Pembangunan pabrik Indomie di Kenya ini merupakan perluasan pasar Indomie Grup Salim di wilayah Afrika. “Rencananya pabrik di Kenya ini sudah akan beroperasi pada November 2013,” kata Agus Susanto, Country Manager Salim Wazaran Kenya Co.Ltd, kepada wartawan KONTAN Umar Idris, Jumat malam (6/9) di Nairobi, Kenya. Saat ini pembangunan pabrik tersebut sudah mencapai 90%.


Menurut Agus, pembangunan pabrik di Kenya menelan investasi US$ 7,3 juta atau sekitar Rp 87,6 miliar (kurs Rp 12.000 per US$ 1). Investasi itu terdiri dari US$ 3,8 juta untuk infrastruktur distribusi, yakni ruang kantor, transportasi, gudang, dan operasional. Sisanya sebanyak US$ 3,5 juta dibenamkan untuk tanah, bangunan, dan mesin. Salim sudah membeli tanah di lokasi pabrik itu sejak 2010.

Kapasitas maksimum pabrik Indomie mencapai 115 juta bungkus per tahun. Pada tahun pertama, pabrik tersebut hanya menargetkan sekitar 50 juta bungkus per tahun. “Di tahun kedua, kami perkirakan bisa mencapai kapasitas maksimum,” terang Agus.

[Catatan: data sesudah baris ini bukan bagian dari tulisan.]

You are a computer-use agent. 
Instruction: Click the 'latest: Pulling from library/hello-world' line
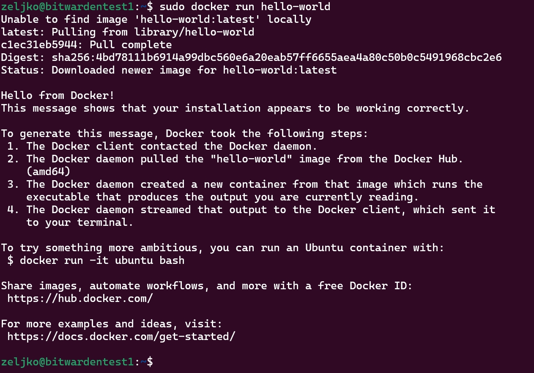coord(128,32)
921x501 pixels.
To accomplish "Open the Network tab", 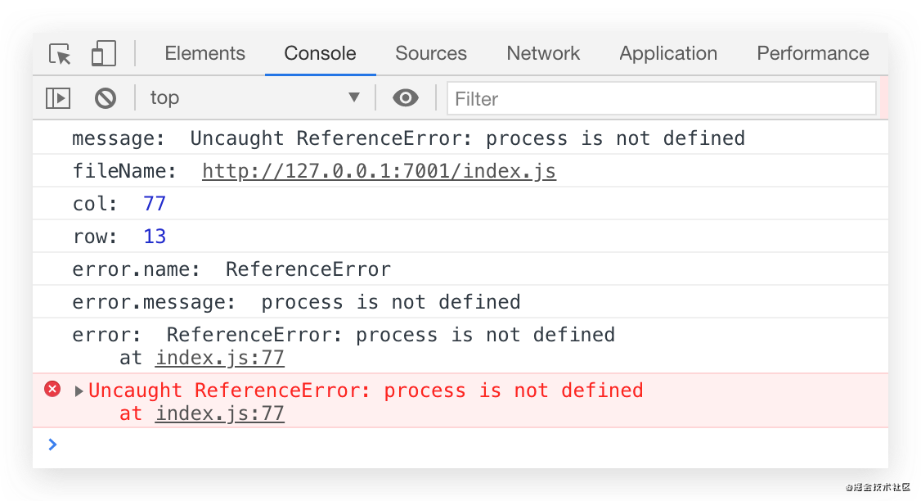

Pabrik di Kenya disiapkan Grup Salim untuk menjangkau pasar di Afrika Timur yang tergabung dalam Komunitas ekonomi Afrika Timur. Kelompok ekonomi ini terdiri dari Kenya, Tanzania, Uganda, Rwanda dan Burundi. “Total pasar di lima negara ini sekitar 132 juta penduduk,” kata Wisnu Mahendra Kusuma, Pelaksana Fungsi Politik Kedutaan Besar Republik Indonesia Nairobi, Kenya.

Kenya, lanjut Wisnu,  merupakan negara termaju ketiga di Afrika setelah Johannesberg (Afrika Selatan), Kairo (Mesir). Para investor yang datang ke Afrika Timur akan memilih Kenya sebagai pusat produksinya.

Menurut Agus, untuk membuka pabrik di Kenya, membutuhkan waktu sekitar 9 bulan, termasuk mengurus perizinan. "Kepastian hukum di Kenya cukup baik, sumber daya manusia lebih maju, makanya kami membuka pabrik di Kenya," pungkas Agus.